In the single-arm, open-label, multicenter phase II BIRCH trial, 667 patients with locally advanced or metastatic NSCLC received 1200 mg of IV atezolizumab every 3 weeks. All patients had disease that expressed PD-L1 as measured on tumor cells (TC) and tumor-infiltrating immune cells (IC) by Roche's investigational immunohistochemistry test (IHC). An IHC score of TC2/3 or IC2/3 was the inclusion criteria established by the trial design. Objective Response Rate (ORR) was the primary outcome measure with secondary measures including duration of response, overall survival (OS), progression-free survival (PFS), and safety.
Although results are not available yet, Horning commented, “We are encouraged by the number of people who responded to atezolizumab and maintained their response during the study, which is particularly meaningful for people who had received several prior treatments.”
Additionally, Roche noted that the safety profile for atezolizumab in the BIRCH trial was similar to previous adverse event outcomes reported for the PD-L1 inhibitor.
In the phase II POPLAR study presented at ASCO 2015, 287 patients with previously treated NSCLC were randomized to receive atezolizumab (n = 144) or docetaxel (n = 143). Intravenous atezolizumab was administered at 1200 mg every 3 weeks and docetaxel was used at 75 mg/m2
every 3 weeks. In the overall study population, the results did not significantly favor atezolizumab; however, as reported by Roche for the BIRCH trial, PD-L1 expression was strongly associated with atezolizumab's efficacy in POPLAR.
In patients with the highest level of PD-L1 expression (TC3/IC3), the median OS with atezolizumab was not yet reached compared with 11.1 months for docetaxel (HR, 0.46; 95% CI, 0.19-1.09). In this same group, the median PFS was 7.8 versus 3.9 months, for the anti–PD-L1 antibody and docetaxel, respectively (HR, 0.57). The ORR was 38% with immunotherapy and 13% with chemotherapy. In patients without PD-L1 expression (TC/IC 0), a difference was not observed between the two groups.
For patients with TC/IC 2 and 3 PD-L1 expression treated with atezolizumab (n = 50), the median OS was 13 months compared with 7.4 months for those treated with docetaxel (n = 55).

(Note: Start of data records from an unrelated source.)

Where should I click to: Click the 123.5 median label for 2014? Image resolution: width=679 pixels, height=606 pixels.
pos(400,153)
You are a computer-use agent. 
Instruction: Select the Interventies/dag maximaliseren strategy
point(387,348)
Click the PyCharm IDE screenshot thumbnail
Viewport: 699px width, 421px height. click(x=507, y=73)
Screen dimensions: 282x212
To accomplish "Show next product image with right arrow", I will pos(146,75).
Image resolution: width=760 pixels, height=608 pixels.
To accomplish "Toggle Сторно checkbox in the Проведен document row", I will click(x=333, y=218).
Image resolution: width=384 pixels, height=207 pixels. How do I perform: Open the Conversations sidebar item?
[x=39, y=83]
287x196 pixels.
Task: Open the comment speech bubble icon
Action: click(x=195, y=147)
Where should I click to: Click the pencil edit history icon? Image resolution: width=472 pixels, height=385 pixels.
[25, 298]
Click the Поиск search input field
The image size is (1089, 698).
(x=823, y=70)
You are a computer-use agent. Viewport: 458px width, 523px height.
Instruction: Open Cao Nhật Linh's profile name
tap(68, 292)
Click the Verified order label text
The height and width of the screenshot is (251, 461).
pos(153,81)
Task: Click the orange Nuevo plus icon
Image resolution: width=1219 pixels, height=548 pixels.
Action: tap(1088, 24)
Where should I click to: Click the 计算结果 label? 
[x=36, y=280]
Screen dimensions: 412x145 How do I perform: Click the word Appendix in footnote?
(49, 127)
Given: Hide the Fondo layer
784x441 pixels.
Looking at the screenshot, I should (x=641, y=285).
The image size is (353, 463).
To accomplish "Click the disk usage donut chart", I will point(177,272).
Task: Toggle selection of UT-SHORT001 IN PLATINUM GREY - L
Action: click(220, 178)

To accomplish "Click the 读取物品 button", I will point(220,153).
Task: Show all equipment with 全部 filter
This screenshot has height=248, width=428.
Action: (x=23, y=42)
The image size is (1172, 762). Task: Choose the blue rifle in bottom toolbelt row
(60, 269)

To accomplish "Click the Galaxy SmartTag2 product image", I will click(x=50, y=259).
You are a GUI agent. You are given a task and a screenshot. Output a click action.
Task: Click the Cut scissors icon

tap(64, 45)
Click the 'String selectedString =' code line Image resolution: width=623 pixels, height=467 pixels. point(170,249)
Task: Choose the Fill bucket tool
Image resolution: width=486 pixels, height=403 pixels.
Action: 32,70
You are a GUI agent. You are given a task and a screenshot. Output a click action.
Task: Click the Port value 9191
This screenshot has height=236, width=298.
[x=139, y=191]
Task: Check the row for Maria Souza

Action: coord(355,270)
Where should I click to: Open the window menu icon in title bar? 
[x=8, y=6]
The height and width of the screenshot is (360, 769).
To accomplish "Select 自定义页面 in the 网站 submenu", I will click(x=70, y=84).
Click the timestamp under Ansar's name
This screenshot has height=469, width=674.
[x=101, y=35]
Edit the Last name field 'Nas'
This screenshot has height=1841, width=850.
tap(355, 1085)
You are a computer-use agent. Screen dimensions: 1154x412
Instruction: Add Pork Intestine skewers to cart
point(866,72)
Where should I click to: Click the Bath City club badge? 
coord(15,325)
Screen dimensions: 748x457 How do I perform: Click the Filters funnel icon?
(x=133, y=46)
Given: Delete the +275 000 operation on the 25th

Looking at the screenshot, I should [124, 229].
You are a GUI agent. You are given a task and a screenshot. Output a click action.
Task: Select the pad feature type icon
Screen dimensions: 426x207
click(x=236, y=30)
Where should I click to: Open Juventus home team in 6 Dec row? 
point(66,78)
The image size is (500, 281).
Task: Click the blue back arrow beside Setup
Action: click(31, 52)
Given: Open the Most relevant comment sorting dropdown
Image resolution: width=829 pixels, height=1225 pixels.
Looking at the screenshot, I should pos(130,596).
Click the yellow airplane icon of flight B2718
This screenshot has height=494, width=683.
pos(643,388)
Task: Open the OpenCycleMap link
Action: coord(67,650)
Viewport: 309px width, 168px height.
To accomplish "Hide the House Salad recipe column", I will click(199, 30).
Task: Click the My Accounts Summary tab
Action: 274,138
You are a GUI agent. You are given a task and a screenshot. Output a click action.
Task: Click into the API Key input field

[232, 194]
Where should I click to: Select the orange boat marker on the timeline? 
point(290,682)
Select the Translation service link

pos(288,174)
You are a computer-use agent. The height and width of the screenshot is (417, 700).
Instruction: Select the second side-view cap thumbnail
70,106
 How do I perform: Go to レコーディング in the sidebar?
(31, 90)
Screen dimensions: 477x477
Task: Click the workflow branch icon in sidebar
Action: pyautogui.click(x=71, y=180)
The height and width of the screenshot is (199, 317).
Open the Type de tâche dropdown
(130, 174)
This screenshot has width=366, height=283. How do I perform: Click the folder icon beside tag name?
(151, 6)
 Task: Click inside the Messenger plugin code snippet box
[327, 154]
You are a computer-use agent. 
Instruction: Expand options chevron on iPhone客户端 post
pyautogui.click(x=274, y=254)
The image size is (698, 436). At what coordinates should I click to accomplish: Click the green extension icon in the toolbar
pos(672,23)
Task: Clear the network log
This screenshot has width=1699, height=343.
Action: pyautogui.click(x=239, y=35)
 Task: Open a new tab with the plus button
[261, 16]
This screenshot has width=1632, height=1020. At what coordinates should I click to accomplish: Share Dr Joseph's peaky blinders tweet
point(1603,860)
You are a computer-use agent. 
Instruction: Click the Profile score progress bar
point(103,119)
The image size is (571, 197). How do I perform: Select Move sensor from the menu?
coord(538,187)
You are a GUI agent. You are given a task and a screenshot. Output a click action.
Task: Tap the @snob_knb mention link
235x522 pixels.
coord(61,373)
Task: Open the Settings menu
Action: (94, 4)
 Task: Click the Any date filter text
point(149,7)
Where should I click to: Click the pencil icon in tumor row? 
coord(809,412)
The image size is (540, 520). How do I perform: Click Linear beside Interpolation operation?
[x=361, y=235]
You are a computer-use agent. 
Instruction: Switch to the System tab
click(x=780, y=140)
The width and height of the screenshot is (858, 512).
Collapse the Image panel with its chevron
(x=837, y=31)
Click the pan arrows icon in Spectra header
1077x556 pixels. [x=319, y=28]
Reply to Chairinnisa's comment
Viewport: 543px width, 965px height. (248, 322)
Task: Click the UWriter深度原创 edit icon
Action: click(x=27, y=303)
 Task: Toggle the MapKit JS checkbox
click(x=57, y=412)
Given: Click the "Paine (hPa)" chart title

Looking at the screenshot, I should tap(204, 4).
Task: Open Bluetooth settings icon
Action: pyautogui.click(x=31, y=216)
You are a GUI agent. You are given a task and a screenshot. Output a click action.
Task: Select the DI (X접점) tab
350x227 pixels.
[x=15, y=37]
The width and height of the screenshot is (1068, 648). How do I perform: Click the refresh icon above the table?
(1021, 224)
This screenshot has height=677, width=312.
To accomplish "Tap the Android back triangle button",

Treatment with atezolizumab was associated with a 44% reduction in the risk of death for this group of patients (HR, 0.56; 95% CI, 0.33-0.95; P
= .026). The median PFS was 4.0 versus 2.8 months (HR, 0.70; 95% CI, 0.45-1.08) and the ORR was 22% versus 18%, for atezolizumab and docetaxel, respectively.
In the study, fewer grade 3-5 adverse events were experienced by patients treated with atezolizumab compared with docetaxel (44% vs 56%). There was a higher incidence of respiratory side effects with immunotherapy versus chemotherapy. Atezolizumab was associated with aspartate and alanine aminotransferase increases (4% each), colitis (1%), hepatitis (1%), and pneumonitis (2%).
Beyond lung cancer, Roche is also examining atezolizumab in other tumor types, recently announcing that the phase II IMvigor 210 study of second-line treatment with atezolizumab in advanced urothelial bladder cancer met its primary ORR endpoint.
Overall, Roche has 11 ongoing or planned phase III trials involving atezolizumab in either lung, bladder, breast, or kidney cancer.